Challenge Riddles and Puzzles: Extend the following to a valid equation

[DrClaude]

Spoiler: 135

Of course this is possible. Pairing 1 with 100, 2 with 99, and so on, each pair has the same arithmetic mean as the arithmetic mean of the original numbers. Therefore, removing such a pair doesn't change the arithmetic mean.

The procedure then is to simply remove the 25 numbers that are paired with the 25 that were removed. Should a pair of numbers be already removed, then simply remove a random pair instead.

 

[fresh_42]

136. Tom's novel has 342 pages. Every day, he reads exactly the same number of pages. And that works until the last day he finishes reading the book without changing the number.

Tom starts on a Sunday. The following Sunday, he sits with the novel on the sofa as his phone rings. Tom looks again briefly into the book: He has made exactly 20 pages since the morning.

How many more pages will Tom read that day?

D130

 

[DrClaude]

Spoiler: 136

18

Since Tom reads the same number of pages each day, including the final day, in a day he can only read a number of pages that is a factor of 342:
1 2 3 6 9 18 19 38 57 114 171 342

We can eliminate all numbers < 20, since this is the number he has already read that second Sunday. Since this is his 8th reading day and still hasn't finished the book, he reads at most 342 / 8 = 42,75 pages a day. Thats leaves 38 as the only possible number. Since he has already read 20 that day, he will read 18 more.

 

[fresh_42]

137. If we choose a number $n \equiv 0 \mod 3$, and recursively add the cubes of its digits, will we come to an end?

D130

 

[DrClaude]

Spoiler: 137 (not a full answer)

Playing around with it, I found that 153 is a fixed point, as $1^3 + 5^3 +3^3 = 153$. The examples I have checked all seem to end up on that fixed point, but I have not yet been able to prove that it should always be so.

 

[fresh_42]

138. There are two disks with the radii of three and nine centimeters. They touch each other. A non-elastic band is wrapped around the discs, holding the two discs together without a gap between them.

How long does this band have to be?

D130

 

[mfb]

Spoiler: 137 (not a full answer)

Playing around with it, I found that 153 is a fixed point, as $1^3 + 5^3 +3^3 = 153$. The examples I have checked all seem to end up on that fixed point, but I have not yet been able to prove that it should always be so.

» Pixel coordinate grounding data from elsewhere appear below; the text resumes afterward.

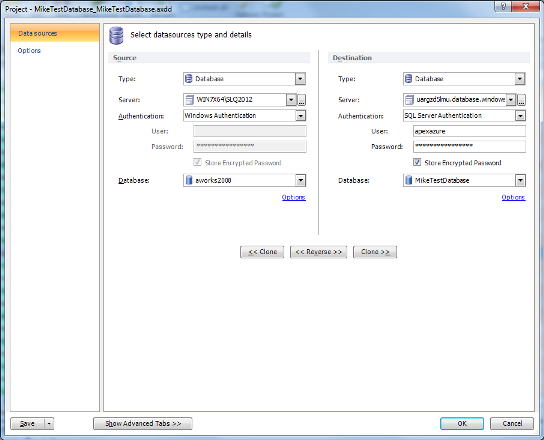Image resolution: width=544 pixels, height=440 pixels.
Task: Click the help question mark in the title bar
Action: [503, 6]
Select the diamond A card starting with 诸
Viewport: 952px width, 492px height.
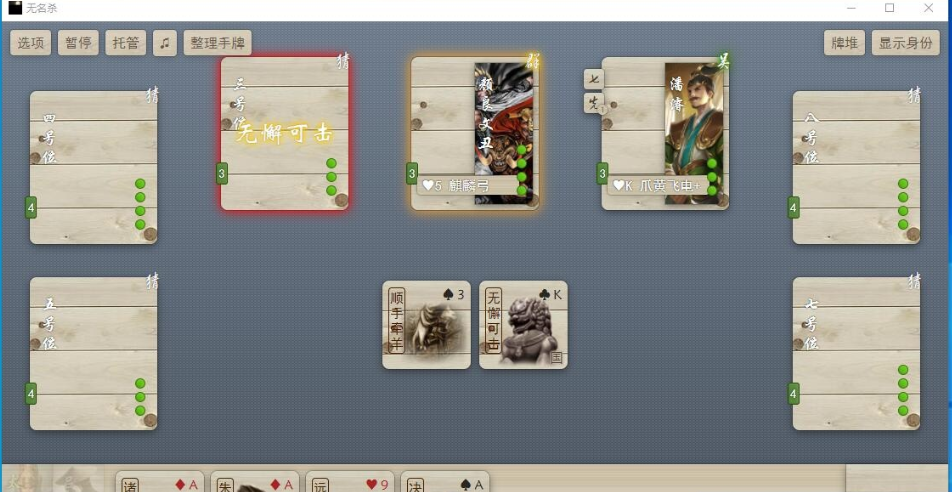click(x=160, y=482)

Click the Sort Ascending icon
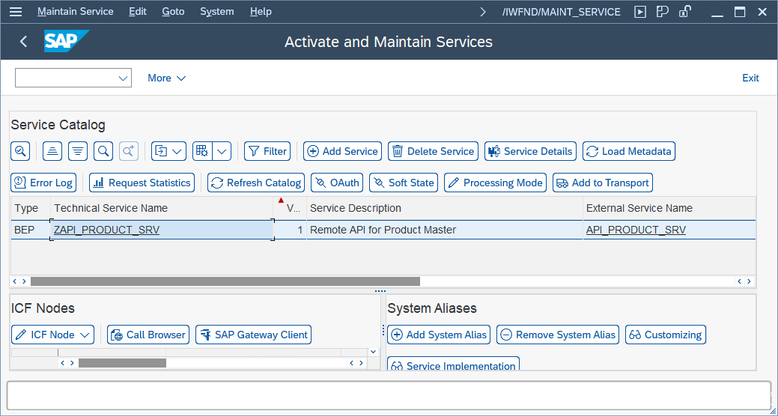(50, 151)
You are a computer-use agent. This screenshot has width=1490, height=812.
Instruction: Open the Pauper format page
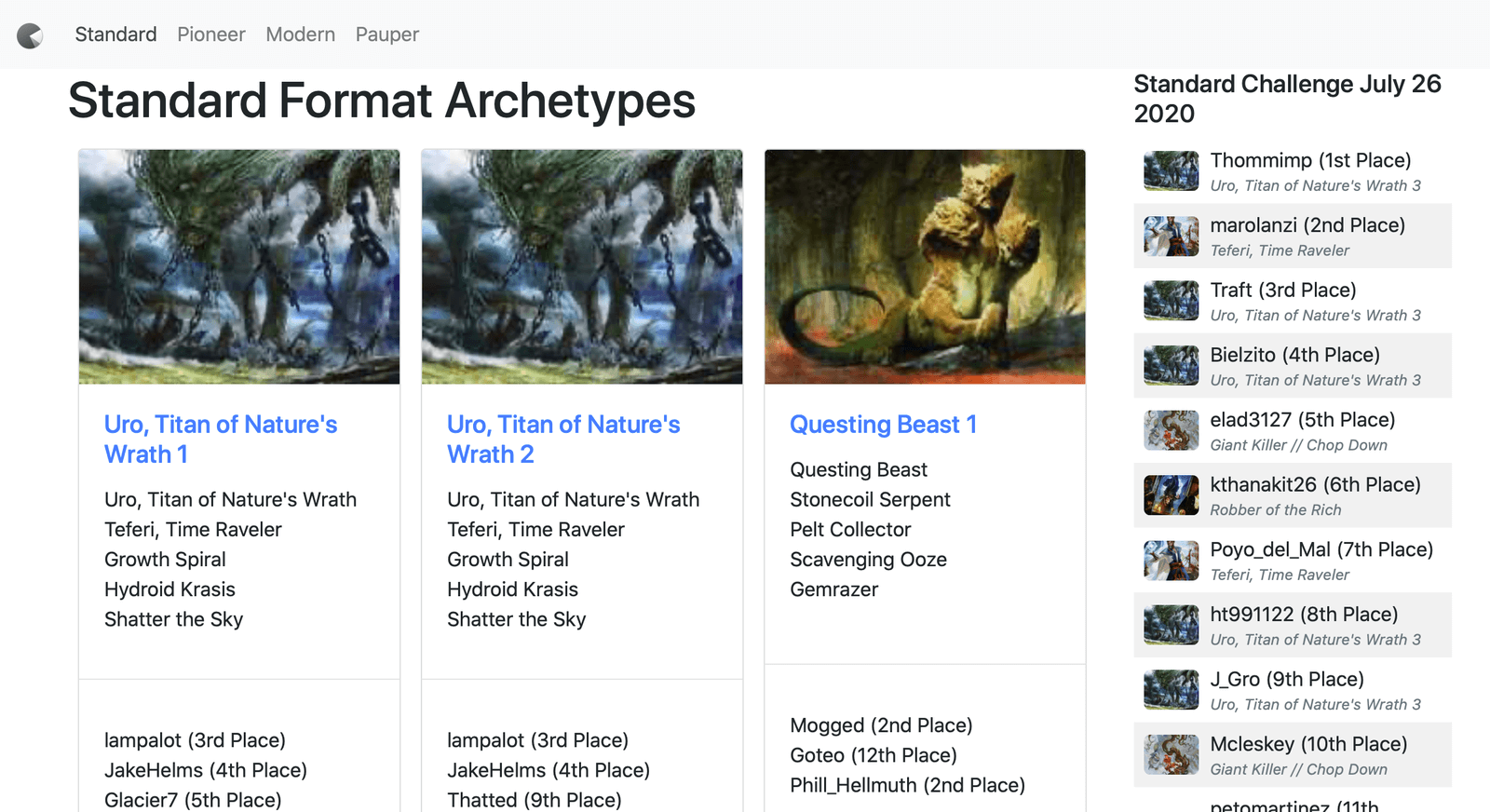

An N-digit number is at least 10^N-1 but the sum of cubes can be at most N*9³. This means all 5-digit numbers or larger must get smaller with this process as 5*9³ = 3645. From there on we can simply check all numbers below 10,000 divisible by 3.

 

[BvU]

138.

Spoiler

With a sketch a bit more to scale you see $\theta = \pi/6$ so A is $6\sqrt 3$ and the arcs are $4\pi/3 * 9$ and $2\pi/3 * 3$ for a total of $14\pi + 12\sqrt 3$

 

[fresh_42]

138.

Spoiler

View attachment 248484
With a sketch a bit more to scale you see $\theta = \pi/6$ so A is $6\sqrt 3$ and the arcs are $4\pi/3 * 9$ and $2\pi/3 * 3$ for a total of $14\pi + 12\sqrt 3$

If you were my student I would have answered: no.

Spoiler

The usual dialogue goes as follows:
Student: "Hm, I can see no mistake. Can you give me a hint?"
Me: "Look at your result!"
Student: "But these are the numbers I calculated."
Me: "There is nothing wrong with the numbers."
Student: "Then what else is wrong?"
Me: "You have got $14\pi + 12\sqrt 3$. But what? Bushes? Miles? Trees?

 

[fresh_42]

139. Given the numbers $\{\,1,2,3,4,5,6\,\}$. You can always selected any two of them and add $1$ to each. How do you have to proceed to end up with six equal numbers?

D131

 

[BvU]

139. This time you are the

Spoiler

start with a total of 21 and add 2 at each turn -- no way to get an even number

 

[fresh_42]

139. This time you are the

Spoiler

start with a total of 21 and add 2 at each turn -- no way to get an even number

It is hard to compete with codes, smart people and quick stuff ... Should have taken a bit longer.

 

[fresh_42]

140. Can you decode the password?

D131

 

[BvU]

It is hard to compete with codes, smart people and quick stuff ... Should have taken a bit longer.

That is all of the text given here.